Aim of the exercise:
Return every line of the data below verbatim, without changing anything.

Some data:
START

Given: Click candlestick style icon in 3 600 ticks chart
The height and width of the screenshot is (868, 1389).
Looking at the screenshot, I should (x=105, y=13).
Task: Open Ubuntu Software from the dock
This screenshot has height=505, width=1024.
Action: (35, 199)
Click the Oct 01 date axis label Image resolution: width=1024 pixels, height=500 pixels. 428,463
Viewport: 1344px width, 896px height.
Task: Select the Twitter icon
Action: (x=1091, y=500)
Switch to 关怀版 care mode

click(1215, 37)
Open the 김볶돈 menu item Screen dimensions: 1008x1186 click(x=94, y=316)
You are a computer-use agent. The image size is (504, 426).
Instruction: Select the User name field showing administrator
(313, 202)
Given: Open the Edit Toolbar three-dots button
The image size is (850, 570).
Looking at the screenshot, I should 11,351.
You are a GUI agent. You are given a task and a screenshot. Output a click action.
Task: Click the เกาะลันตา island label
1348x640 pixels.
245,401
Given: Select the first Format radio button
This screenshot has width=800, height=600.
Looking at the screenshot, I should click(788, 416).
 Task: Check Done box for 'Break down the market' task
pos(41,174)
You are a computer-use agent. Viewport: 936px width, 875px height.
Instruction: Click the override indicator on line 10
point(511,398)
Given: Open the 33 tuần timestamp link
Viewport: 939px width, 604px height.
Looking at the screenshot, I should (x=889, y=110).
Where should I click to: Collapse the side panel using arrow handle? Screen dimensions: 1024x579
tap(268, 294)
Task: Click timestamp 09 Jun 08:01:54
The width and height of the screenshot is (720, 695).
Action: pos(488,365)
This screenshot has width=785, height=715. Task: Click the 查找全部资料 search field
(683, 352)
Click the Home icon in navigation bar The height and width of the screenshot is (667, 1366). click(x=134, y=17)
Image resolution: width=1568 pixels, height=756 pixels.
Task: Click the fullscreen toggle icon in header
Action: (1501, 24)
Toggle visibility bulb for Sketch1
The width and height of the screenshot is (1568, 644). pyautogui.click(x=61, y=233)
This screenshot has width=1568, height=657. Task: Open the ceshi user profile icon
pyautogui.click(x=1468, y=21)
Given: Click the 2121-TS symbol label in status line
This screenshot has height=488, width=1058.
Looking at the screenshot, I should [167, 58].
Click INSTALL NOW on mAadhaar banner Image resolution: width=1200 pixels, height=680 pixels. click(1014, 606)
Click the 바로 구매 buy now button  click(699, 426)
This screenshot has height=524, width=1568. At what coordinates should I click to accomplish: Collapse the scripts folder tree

END

Solution to this problem:
Given: Click candlestick style icon in 3 600 ticks chart
The height and width of the screenshot is (868, 1389).
Looking at the screenshot, I should (x=105, y=13).
Task: Open Ubuntu Software from the dock
This screenshot has height=505, width=1024.
Action: (35, 199)
Click the Oct 01 date axis label Image resolution: width=1024 pixels, height=500 pixels. 428,463
Viewport: 1344px width, 896px height.
Task: Select the Twitter icon
Action: (x=1091, y=500)
Switch to 关怀版 care mode

click(1215, 37)
Open the 김볶돈 menu item Screen dimensions: 1008x1186 click(x=94, y=316)
You are a computer-use agent. The image size is (504, 426).
Instruction: Select the User name field showing administrator
(313, 202)
Given: Open the Edit Toolbar three-dots button
The image size is (850, 570).
Looking at the screenshot, I should 11,351.
You are a GUI agent. You are given a task and a screenshot. Output a click action.
Task: Click the เกาะลันตา island label
1348x640 pixels.
245,401
Given: Select the first Format radio button
This screenshot has width=800, height=600.
Looking at the screenshot, I should click(788, 416).
 Task: Check Done box for 'Break down the market' task
pos(41,174)
You are a computer-use agent. Viewport: 936px width, 875px height.
Instruction: Click the override indicator on line 10
point(511,398)
Given: Open the 33 tuần timestamp link
Viewport: 939px width, 604px height.
Looking at the screenshot, I should (x=889, y=110).
Where should I click to: Collapse the side panel using arrow handle? Screen dimensions: 1024x579
tap(268, 294)
Task: Click timestamp 09 Jun 08:01:54
The width and height of the screenshot is (720, 695).
Action: pos(488,365)
This screenshot has width=785, height=715. Task: Click the 查找全部资料 search field
(683, 352)
Click the Home icon in navigation bar The height and width of the screenshot is (667, 1366). click(x=134, y=17)
Image resolution: width=1568 pixels, height=756 pixels.
Task: Click the fullscreen toggle icon in header
Action: (1501, 24)
Toggle visibility bulb for Sketch1
The width and height of the screenshot is (1568, 644). pyautogui.click(x=61, y=233)
This screenshot has width=1568, height=657. Task: Open the ceshi user profile icon
pyautogui.click(x=1468, y=21)
Given: Click the 2121-TS symbol label in status line
This screenshot has height=488, width=1058.
Looking at the screenshot, I should [167, 58].
Click INSTALL NOW on mAadhaar banner Image resolution: width=1200 pixels, height=680 pixels. click(1014, 606)
Click the 바로 구매 buy now button  click(699, 426)
This screenshot has height=524, width=1568. At what coordinates should I click to accomplish: Collapse the scripts folder tree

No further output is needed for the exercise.